Jobless claims were worse than expected amid slowdown in hiring

First-time claims for unemployment benefits totaled 840,000 last week, higher than expected in another sign that the spike in job growth over the summer has cooled heading into the final part of the year.

Economists surveyed by Dow Jones had been expecting 825,000 new claims.

Though the total was a bit worse than Wall Street expected, it still represented a modest decline from the upwardly revised 849,000 from a week ago. It also was the lowest level of claims since the virus-induced shutdown in mid-March.

Claims have been above 800,000 every week since the World Health Organization declared the coronavirus a pandemic, leading to the shutdown of the U.S. economy.

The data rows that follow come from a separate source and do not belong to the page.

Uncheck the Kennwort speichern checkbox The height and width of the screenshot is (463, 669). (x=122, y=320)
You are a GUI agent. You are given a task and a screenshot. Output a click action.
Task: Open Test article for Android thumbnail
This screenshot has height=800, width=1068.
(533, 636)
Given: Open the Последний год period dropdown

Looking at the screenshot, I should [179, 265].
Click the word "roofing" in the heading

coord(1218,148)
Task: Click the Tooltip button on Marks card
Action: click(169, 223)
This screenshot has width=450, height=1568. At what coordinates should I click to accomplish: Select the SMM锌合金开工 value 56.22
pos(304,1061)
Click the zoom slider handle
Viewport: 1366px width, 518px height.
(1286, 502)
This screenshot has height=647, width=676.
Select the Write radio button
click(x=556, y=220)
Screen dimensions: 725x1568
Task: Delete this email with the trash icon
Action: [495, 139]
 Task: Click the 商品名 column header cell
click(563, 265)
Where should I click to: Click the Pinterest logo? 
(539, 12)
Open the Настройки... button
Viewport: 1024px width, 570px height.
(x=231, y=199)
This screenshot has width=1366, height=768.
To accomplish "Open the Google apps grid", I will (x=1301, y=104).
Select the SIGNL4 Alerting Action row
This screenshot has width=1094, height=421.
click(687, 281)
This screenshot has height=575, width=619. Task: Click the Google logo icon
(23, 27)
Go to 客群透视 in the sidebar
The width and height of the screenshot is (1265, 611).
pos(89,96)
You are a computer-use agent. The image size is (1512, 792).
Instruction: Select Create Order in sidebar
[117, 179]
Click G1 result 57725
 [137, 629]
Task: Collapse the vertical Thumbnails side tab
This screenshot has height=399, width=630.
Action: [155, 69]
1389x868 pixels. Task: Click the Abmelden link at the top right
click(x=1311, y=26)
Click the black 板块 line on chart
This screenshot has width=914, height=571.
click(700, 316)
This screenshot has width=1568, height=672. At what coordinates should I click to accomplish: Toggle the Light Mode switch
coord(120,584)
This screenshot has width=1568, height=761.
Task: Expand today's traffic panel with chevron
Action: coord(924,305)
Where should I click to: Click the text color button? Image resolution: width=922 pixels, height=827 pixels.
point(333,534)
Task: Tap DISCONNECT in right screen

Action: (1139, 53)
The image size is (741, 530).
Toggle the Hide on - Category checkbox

However, continuing claims again fell sharply, dropping by just over 1 million to 10.98 million, according to the Labor Department release. Continuing claims trail the headline weekly claims number by a week.

The insured unemployment rate, a basic measure of the workforce compared to those collecting benefits, also slid to from 8.2% to 7.5%, its lowest since March 28.

The numbers come a week after the Labor Department reported that nonfarm payrolls rose by 661,000, a total well below Wall Street estimates of 800,000. The unemployment rate fell to 7.9%, but that was largely the product of a drop in the labor force participation rate.

There are still 25.5 million workers claiming some form of unemployment benefits, according to totals through Sept. 19. More than half that total, or about 13.4 million, comes from those collecting under pandemic-related programs set up for those who normally wouldn’t be eligible.

The total of those getting benefits fell by just over 1 million for the most recent week and has been trending lower. First-time claimants under the Pandemic Unemployment Assistance program fell by 44,270 to 464,437 for the week of Oct. 3.